In April 2009, Dr. James Dobson stepped down as head of the conservative Christian group Focus on the Family with a pessimistic message about his years in the "culture wars." "We are right now in the most discouraging period of that long conflict," he declared. "Humanly speaking, we can say we have lost all those battles." (1) Dobson's words were widely taken as an admission of defeat. His statement highlighted a trend that now seems inexorable: In the Western World the traditional family continues to unravel, and its defenders are increasingly giving way to resignation and despair.

Yet an historical perspective reveals that the conflict over the family may only be beginning and that we may be on the verge of a wider confrontation that will decide not only the survival of the family but fundamental questions about the scope and nature of the modern state.

At first glance, it appears that history may not be on the side of the family. Today's crisis originated well before the cultural and sexual revolutions of the 1960s. A sobering perspective on how family decline undermines our civilization may be gained from realizing how limited awareness has been of the nature and dimensions of the decline over decades and even centuries and from realizing how today's awakening--still partial at best--comes at the eleventh hour.

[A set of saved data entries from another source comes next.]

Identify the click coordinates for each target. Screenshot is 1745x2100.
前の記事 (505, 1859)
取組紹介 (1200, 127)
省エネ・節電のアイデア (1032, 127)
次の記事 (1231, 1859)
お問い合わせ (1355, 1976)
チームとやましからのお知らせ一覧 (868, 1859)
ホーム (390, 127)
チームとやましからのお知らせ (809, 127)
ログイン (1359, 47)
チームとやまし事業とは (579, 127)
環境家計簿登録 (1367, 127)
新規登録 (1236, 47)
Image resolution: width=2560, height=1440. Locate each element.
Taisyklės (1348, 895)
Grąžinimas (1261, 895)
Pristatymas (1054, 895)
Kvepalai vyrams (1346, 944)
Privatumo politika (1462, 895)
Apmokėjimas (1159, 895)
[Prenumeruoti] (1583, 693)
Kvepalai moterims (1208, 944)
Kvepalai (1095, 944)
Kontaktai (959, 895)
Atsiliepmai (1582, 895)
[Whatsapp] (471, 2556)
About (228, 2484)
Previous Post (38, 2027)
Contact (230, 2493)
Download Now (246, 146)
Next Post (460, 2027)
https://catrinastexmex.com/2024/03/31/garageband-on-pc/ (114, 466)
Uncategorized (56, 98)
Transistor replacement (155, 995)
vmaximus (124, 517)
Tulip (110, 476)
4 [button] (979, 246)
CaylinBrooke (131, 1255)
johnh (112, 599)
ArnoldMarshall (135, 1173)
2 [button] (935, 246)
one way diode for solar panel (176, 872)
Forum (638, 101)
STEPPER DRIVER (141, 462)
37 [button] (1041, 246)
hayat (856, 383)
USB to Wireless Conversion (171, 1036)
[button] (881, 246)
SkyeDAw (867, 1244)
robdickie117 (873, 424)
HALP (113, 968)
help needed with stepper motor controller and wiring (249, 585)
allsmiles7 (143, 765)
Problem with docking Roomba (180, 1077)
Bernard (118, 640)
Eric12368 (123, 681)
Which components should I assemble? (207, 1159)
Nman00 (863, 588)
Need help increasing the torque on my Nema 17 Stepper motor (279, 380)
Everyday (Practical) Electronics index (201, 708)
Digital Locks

As early as 1933, Christopher Dawson, in "The Patriarchal Family in History," drew a parallel with the declining stages of Greek and Roman civilization. (2) Harvard sociologist Carle Zimmerman elaborated in Family and Civilization (1947). (3) At a time when the "baby boom" was occurring and few people were disposed to listen to Cassandra warnings of a crisis for the family, Zimmerman described long-term reality: the traditional family had been deteriorating since the Renaissance and was nearing the point of no return. Like Dawson, Zimmerman noted unmistakable parallels with Greece and Rome.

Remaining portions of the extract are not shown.